DATA below:

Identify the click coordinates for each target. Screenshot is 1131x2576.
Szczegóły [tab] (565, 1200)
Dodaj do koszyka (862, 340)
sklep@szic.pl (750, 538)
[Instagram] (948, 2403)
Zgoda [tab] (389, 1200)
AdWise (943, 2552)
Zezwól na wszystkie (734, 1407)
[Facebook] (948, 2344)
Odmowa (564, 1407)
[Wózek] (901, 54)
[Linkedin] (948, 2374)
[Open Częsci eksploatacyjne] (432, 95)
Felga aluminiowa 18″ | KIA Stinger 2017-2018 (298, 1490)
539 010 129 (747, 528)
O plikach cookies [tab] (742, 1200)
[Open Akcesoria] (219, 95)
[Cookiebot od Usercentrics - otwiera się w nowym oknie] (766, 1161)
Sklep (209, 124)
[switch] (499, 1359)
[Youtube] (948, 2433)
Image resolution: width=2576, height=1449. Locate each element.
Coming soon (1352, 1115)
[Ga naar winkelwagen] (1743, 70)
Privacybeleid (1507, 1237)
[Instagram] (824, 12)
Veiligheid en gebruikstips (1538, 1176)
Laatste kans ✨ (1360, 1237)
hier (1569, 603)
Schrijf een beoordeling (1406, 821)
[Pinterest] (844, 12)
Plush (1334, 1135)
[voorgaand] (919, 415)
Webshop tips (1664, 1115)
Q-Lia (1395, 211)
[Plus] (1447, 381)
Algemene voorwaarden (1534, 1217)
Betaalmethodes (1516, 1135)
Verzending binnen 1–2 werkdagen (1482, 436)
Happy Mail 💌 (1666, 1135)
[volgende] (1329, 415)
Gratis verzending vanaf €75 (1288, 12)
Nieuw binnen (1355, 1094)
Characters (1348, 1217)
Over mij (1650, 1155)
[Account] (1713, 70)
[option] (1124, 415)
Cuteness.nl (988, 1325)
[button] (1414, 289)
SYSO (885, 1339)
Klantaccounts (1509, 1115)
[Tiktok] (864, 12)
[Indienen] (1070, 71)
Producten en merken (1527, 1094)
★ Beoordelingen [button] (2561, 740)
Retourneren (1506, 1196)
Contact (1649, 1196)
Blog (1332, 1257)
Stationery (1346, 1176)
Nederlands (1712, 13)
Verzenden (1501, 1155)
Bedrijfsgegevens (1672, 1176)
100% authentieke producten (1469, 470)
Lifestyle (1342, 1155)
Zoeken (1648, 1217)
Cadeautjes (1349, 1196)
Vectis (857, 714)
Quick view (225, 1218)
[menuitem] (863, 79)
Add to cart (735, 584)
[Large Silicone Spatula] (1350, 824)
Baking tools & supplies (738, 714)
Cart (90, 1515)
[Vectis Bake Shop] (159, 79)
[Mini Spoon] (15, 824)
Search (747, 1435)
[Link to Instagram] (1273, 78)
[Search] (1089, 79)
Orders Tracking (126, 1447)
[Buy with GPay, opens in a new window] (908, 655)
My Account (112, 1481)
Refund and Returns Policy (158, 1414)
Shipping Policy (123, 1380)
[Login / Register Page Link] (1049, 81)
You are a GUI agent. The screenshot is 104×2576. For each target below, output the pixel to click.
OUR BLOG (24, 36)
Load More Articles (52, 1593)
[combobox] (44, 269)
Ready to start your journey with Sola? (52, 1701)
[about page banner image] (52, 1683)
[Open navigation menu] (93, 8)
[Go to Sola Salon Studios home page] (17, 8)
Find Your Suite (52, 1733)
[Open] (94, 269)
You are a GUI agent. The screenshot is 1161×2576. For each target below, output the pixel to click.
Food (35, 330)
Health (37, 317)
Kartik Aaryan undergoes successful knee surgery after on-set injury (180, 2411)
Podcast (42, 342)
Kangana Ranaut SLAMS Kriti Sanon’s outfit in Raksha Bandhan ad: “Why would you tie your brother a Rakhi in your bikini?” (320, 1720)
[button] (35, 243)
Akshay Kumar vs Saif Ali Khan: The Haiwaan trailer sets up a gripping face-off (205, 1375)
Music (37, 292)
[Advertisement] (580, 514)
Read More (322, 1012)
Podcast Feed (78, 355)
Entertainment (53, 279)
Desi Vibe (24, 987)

End of DATA.

#### EXERCISE DIRECTIONS:
When you answer, set down the entries above precisely as they read.

#### SOLUTION TO THE PROBLEM:
Identify the click coordinates for each target. Screenshot is 1131x2576.
Szczegóły [tab] (565, 1200)
Dodaj do koszyka (862, 340)
sklep@szic.pl (750, 538)
[Instagram] (948, 2403)
Zgoda [tab] (389, 1200)
AdWise (943, 2552)
Zezwól na wszystkie (734, 1407)
[Facebook] (948, 2344)
Odmowa (564, 1407)
[Wózek] (901, 54)
[Linkedin] (948, 2374)
[Open Częsci eksploatacyjne] (432, 95)
Felga aluminiowa 18″ | KIA Stinger 2017-2018 (298, 1490)
539 010 129 (747, 528)
O plikach cookies [tab] (742, 1200)
[Open Akcesoria] (219, 95)
[Cookiebot od Usercentrics - otwiera się w nowym oknie] (766, 1161)
Sklep (209, 124)
[switch] (499, 1359)
[Youtube] (948, 2433)
Image resolution: width=2576, height=1449. Locate each element.
Coming soon (1352, 1115)
[Ga naar winkelwagen] (1743, 70)
Privacybeleid (1507, 1237)
[Instagram] (824, 12)
Veiligheid en gebruikstips (1538, 1176)
Laatste kans ✨ (1360, 1237)
hier (1569, 603)
Schrijf een beoordeling (1406, 821)
[Pinterest] (844, 12)
Plush (1334, 1135)
[voorgaand] (919, 415)
Webshop tips (1664, 1115)
Q-Lia (1395, 211)
[Plus] (1447, 381)
Algemene voorwaarden (1534, 1217)
Betaalmethodes (1516, 1135)
Verzending binnen 1–2 werkdagen (1482, 436)
Happy Mail 💌 (1666, 1135)
[volgende] (1329, 415)
Gratis verzending vanaf €75 (1288, 12)
Nieuw binnen (1355, 1094)
Characters (1348, 1217)
Over mij (1650, 1155)
[Account] (1713, 70)
[option] (1124, 415)
Cuteness.nl (988, 1325)
[button] (1414, 289)
SYSO (885, 1339)
Klantaccounts (1509, 1115)
[Tiktok] (864, 12)
[Indienen] (1070, 71)
Producten en merken (1527, 1094)
★ Beoordelingen [button] (2561, 740)
Retourneren (1506, 1196)
Contact (1649, 1196)
Blog (1332, 1257)
Stationery (1346, 1176)
Nederlands (1712, 13)
Verzenden (1501, 1155)
Bedrijfsgegevens (1672, 1176)
100% authentieke producten (1469, 470)
Lifestyle (1342, 1155)
Zoeken (1648, 1217)
Cadeautjes (1349, 1196)
Vectis (857, 714)
Quick view (225, 1218)
[menuitem] (863, 79)
Add to cart (735, 584)
[Large Silicone Spatula] (1350, 824)
Baking tools & supplies (738, 714)
Cart (90, 1515)
[Vectis Bake Shop] (159, 79)
[Mini Spoon] (15, 824)
Search (747, 1435)
[Link to Instagram] (1273, 78)
[Search] (1089, 79)
Orders Tracking (126, 1447)
[Buy with GPay, opens in a new window] (908, 655)
My Account (112, 1481)
Refund and Returns Policy (158, 1414)
Shipping Policy (123, 1380)
[Login / Register Page Link] (1049, 81)
You are a GUI agent. The screenshot is 104×2576. For each target below, output the pixel to click.
OUR BLOG (24, 36)
Load More Articles (52, 1593)
[combobox] (44, 269)
Ready to start your journey with Sola? (52, 1701)
[about page banner image] (52, 1683)
[Open navigation menu] (93, 8)
[Go to Sola Salon Studios home page] (17, 8)
Find Your Suite (52, 1733)
[Open] (94, 269)
You are a GUI agent. The screenshot is 1161×2576. For each target below, output the pixel to click.
Food (35, 330)
Health (37, 317)
Kartik Aaryan undergoes successful knee surgery after on-set injury (180, 2411)
Podcast (42, 342)
Kangana Ranaut SLAMS Kriti Sanon’s outfit in Raksha Bandhan ad: “Why would you tie your brother a Rakhi in your bikini?” (320, 1720)
[button] (35, 243)
Akshay Kumar vs Saif Ali Khan: The Haiwaan trailer sets up a gripping face-off (205, 1375)
Music (37, 292)
[Advertisement] (580, 514)
Read More (322, 1012)
Podcast Feed (78, 355)
Entertainment (53, 279)
Desi Vibe (24, 987)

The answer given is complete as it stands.